Search code examples
pythonpandasnumpynumbapython-polars

Polars groupby map UDF using multiple columns as parameter


I have a numba UDF:

@numba.jit(nopython=True)
def generate_sample_numba(cumulative_dollar_volume: np.ndarray, dollar_tau: Union[int, np.ndarray]) -> np.ndarray:
        """ Generate the sample using numba for speed.
        """
        covered_dollar_volume = 0
        bar_index = 0
        bar_index_array = np.zeros_like(cumulative_dollar_volume, dtype=np.uint32)
        
        if isinstance(dollar_tau, int):
            dollar_tau = np.array([dollar_tau] * len(cumulative_dollar_volume))

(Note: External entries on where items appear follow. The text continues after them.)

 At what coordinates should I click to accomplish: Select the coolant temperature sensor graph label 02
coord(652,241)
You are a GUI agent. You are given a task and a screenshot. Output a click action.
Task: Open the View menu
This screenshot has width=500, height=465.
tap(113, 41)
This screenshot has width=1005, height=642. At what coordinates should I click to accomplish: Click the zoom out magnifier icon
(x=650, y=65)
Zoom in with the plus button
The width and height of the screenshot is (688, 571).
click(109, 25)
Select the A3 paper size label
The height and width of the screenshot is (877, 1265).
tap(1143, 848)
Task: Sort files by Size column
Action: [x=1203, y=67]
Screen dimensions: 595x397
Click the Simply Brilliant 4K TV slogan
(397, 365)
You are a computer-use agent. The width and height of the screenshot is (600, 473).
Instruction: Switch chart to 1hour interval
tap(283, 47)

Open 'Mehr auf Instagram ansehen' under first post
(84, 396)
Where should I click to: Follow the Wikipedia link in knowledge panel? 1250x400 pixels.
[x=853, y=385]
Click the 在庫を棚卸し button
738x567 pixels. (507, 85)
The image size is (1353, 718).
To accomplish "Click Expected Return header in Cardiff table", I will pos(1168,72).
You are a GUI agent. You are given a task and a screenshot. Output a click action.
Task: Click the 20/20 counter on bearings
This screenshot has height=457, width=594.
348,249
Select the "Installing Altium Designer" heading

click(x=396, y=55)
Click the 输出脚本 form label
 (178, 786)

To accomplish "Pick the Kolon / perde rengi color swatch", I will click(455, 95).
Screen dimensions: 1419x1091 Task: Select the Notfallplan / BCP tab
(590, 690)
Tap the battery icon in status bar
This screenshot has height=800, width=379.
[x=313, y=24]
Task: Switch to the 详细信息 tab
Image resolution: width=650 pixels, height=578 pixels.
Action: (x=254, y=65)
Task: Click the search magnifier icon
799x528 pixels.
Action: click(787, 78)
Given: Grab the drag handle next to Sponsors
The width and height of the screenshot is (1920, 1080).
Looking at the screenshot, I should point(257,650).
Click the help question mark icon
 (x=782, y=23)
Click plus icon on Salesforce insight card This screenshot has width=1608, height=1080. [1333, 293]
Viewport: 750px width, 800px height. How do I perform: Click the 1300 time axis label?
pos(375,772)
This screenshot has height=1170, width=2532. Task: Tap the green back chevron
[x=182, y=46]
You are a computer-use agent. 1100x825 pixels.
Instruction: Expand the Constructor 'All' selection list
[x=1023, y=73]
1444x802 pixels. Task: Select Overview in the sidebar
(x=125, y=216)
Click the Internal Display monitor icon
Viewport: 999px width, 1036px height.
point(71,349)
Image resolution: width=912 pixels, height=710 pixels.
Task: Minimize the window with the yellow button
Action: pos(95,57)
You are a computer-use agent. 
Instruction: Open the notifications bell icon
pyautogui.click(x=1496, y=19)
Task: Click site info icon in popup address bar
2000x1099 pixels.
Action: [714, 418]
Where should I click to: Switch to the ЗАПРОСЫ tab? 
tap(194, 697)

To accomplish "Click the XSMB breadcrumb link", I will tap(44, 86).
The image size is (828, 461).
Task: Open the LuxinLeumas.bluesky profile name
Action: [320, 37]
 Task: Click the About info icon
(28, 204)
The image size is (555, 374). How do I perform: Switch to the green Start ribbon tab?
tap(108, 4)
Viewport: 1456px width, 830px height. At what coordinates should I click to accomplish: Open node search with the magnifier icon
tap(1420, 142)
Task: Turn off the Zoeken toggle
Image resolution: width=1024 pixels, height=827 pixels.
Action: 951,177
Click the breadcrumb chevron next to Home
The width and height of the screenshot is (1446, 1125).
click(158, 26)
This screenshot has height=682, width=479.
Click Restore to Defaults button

        for i in range(len(cumulative_dollar_volume)):
            bar_index_array[i] = bar_index
            if cumulative_dollar_volume[i] >= covered_dollar_volume + dollar_tau[i]:
                bar_index += 1
                covered_dollar_volume = cumulative_dollar_volume[i]
        return bar_index_array

The UDF takes two inputs:

  1. The cumulative_dollar_volume numpy array, which is essentially the groups in group_by
  2. The dollar_tau threshold, which is either an integer or numpy array.

In this question, I am particularly interested in the numpy array configuration. This post well explains the idea behind the generat_sample_numba function.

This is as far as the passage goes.